B氏は、省の組織構成上、「『局』の下に『部』が存在し、部長だけでも500人に及ぶ」と明かした上で「たとえば保安省の監察局には1部から26部まである」とし、「全体のトップと一部署の長の呼称が同じ『部長』では混乱を招くため、組織名を『省』に、トップの呼称を『相(長官、大臣)』とすることにした」のが内幕だというのだ。

さらに「内閣の教育省、貿易省などと混同してはならない」と、依然として北朝鮮の中で保衛省と保安省の両省は特別であることを強調している。なるほど、筋の通る説明ではある。

そもそもこれらの組織、特に保衛省の実態は、その知名度の割に余りよく知られていない。
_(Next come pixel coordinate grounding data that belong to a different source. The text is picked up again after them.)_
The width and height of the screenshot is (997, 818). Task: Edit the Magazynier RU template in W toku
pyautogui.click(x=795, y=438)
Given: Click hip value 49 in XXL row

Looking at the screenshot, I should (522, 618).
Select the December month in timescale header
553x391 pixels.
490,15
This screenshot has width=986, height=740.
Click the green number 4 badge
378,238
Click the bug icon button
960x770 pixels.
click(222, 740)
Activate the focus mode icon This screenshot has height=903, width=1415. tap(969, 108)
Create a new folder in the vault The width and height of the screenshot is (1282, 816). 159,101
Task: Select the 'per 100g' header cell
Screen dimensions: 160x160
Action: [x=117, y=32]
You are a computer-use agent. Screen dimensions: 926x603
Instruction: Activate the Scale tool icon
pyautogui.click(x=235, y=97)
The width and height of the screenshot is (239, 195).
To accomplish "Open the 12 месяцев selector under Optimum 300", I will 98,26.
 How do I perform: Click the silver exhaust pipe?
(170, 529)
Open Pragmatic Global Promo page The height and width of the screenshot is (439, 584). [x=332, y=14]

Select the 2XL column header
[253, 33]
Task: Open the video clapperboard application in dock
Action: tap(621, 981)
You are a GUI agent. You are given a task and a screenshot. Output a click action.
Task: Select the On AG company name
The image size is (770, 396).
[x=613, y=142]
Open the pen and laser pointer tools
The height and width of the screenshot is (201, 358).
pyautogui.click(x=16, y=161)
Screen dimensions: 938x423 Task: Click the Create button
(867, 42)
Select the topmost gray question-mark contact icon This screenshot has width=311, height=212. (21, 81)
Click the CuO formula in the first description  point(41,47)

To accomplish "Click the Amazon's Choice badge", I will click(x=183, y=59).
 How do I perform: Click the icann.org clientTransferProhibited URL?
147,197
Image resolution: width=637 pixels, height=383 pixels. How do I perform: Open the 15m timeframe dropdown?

北朝鮮住民ですらも逮捕されない限り漠然としか分からないし、管理所に至っては、一度入ったら出てくることは至難の業である。

ちなみに、デイリーNKジャパンは今年10月に発表したムック『脱北者が明かす北朝鮮』の中で、保衛部元中佐の脱北者、崔見準(チェ・ヒョンジュン)氏のインタビューを行い、その一端を明らかにしている。

先の「新東亜」の記事に戻ると、金正恩氏の時代になってからの保安省、保衛省の変化についてA、B氏ともに「容赦が無くなった」と口をそろえる。

A氏は「『不純分子は引き裂いてしまえ』、『公開処刑で人民の目を覚ませ』という指示が2012年に保衛部(当時)に下達された。一年で300人以上の幹部と住民が公開処刑された」とする。

一方、B氏は「反国家犯罪が明らかになる場合、先に裁判もせず殺してから後で報告するという点が、金正日時代と変わった点」と明かす。

保衛省と保安省どちらが恐ろしい存在かという「新東亜」紙記者の質問にB氏は「どちらも怖い」としながらも、「国境地帯に住んで、脱北をしようとする住民は保衛省の方が恐ろしいはずだ。だが、人民の生活に直接影響をおよぼすのは保安省だ」と説明する。「保衛省は政治的な理由が無い限り逮捕しないが、保安省はどんな理由でも逮捕する」というのだ。

また、取り調べの苛烈さについても言及している。「食事もトウモロコシに大豆や汁物しか与えず、栄養失調で倒れる収監者が多い上に、調査官から殴る蹴るの暴行はもちろんのこと、足の間に木の棒を挟んで座るなどの加虐行為が行われている」とする。看守によるレイプも頻繁に起きているとA氏は証言する。

結局のところ、名前が変わっただけで、住民を抑えつけるその役割は変わっていないということだ。金正恩氏の恐怖政治を今も支えているのは、紛れもなく保衛省と保安省の両機関なのである。